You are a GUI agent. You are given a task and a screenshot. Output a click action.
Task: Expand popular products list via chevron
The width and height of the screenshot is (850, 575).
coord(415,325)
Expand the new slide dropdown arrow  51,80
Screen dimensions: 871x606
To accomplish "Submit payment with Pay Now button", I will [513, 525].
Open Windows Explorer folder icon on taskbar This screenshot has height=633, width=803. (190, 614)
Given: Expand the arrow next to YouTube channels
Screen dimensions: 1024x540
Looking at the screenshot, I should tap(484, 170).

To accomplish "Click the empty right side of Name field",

---

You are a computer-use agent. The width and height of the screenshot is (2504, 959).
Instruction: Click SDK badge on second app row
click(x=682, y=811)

--

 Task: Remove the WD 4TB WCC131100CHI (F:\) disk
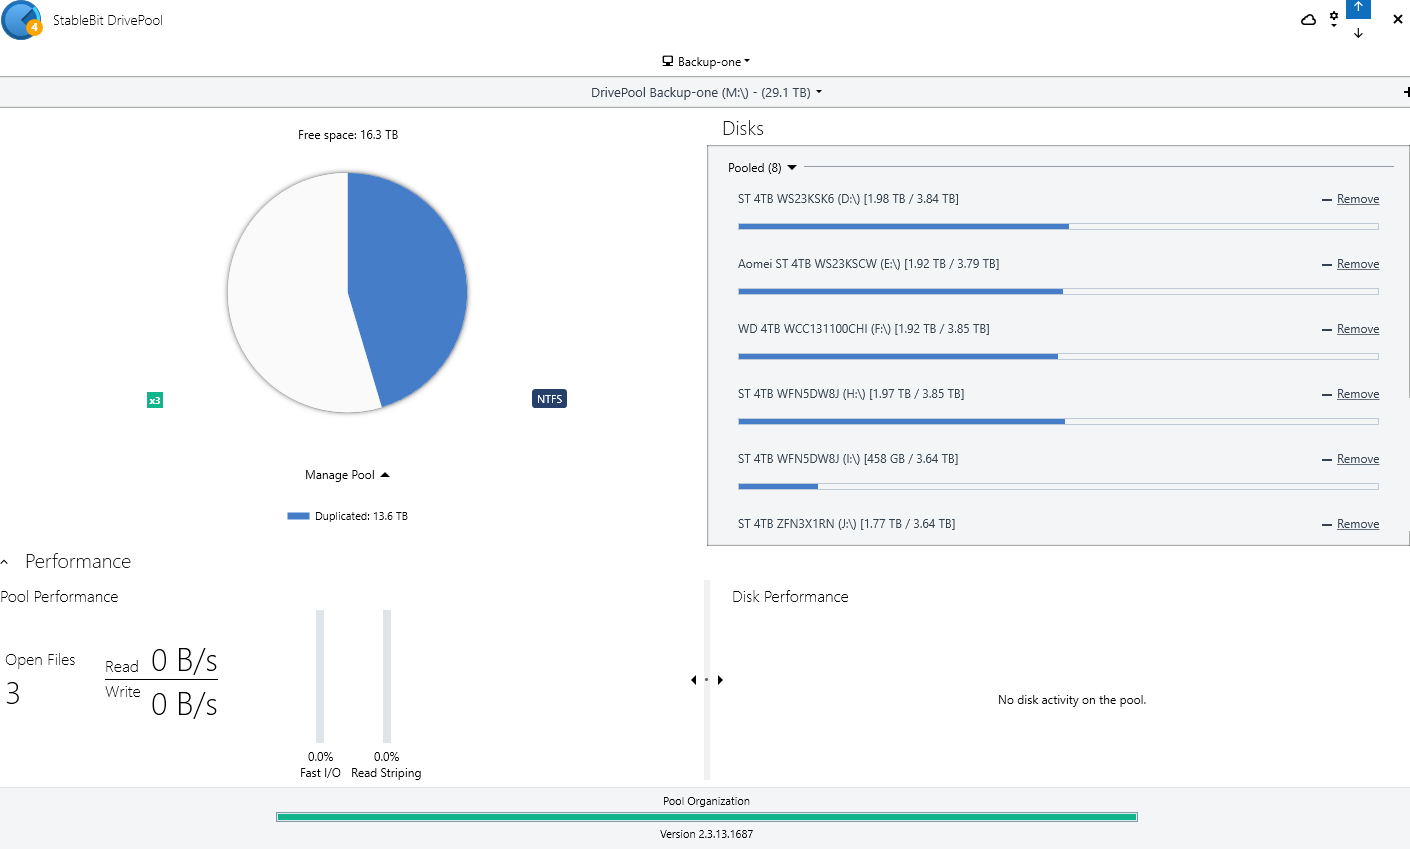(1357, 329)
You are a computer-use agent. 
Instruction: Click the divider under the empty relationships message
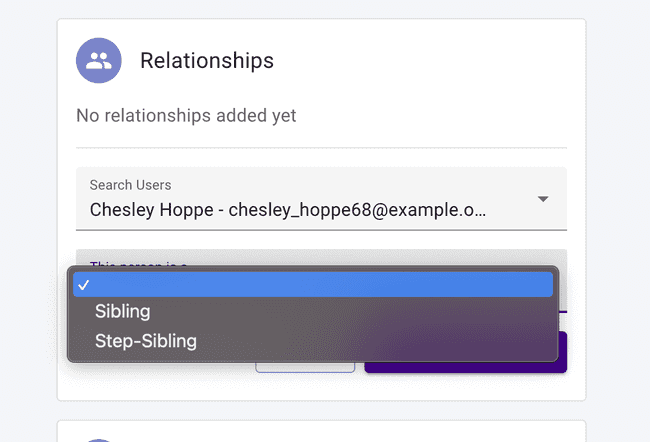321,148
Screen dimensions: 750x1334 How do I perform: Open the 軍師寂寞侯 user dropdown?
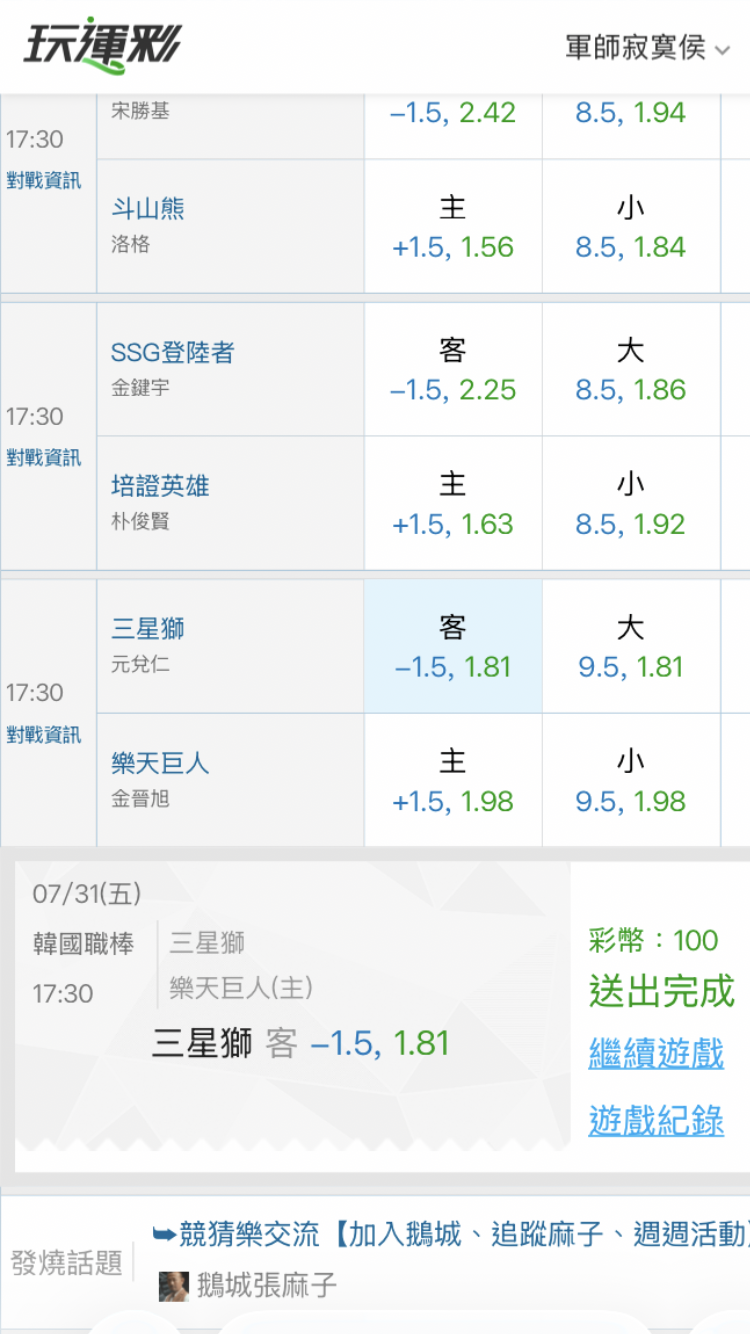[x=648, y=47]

**Prompt:** Print only what lies in the material above starting at the line with "Task: Expand popular" and ending at the line with "the empty right", every line exactly as given.

**Finished exercise:**
Task: Expand popular products list via chevron
The width and height of the screenshot is (850, 575).
coord(415,325)
Expand the new slide dropdown arrow  51,80
Screen dimensions: 871x606
To accomplish "Submit payment with Pay Now button", I will [513, 525].
Open Windows Explorer folder icon on taskbar This screenshot has height=633, width=803. (190, 614)
Given: Expand the arrow next to YouTube channels
Screen dimensions: 1024x540
Looking at the screenshot, I should tap(484, 170).

To accomplish "Click the empty right side of Name field",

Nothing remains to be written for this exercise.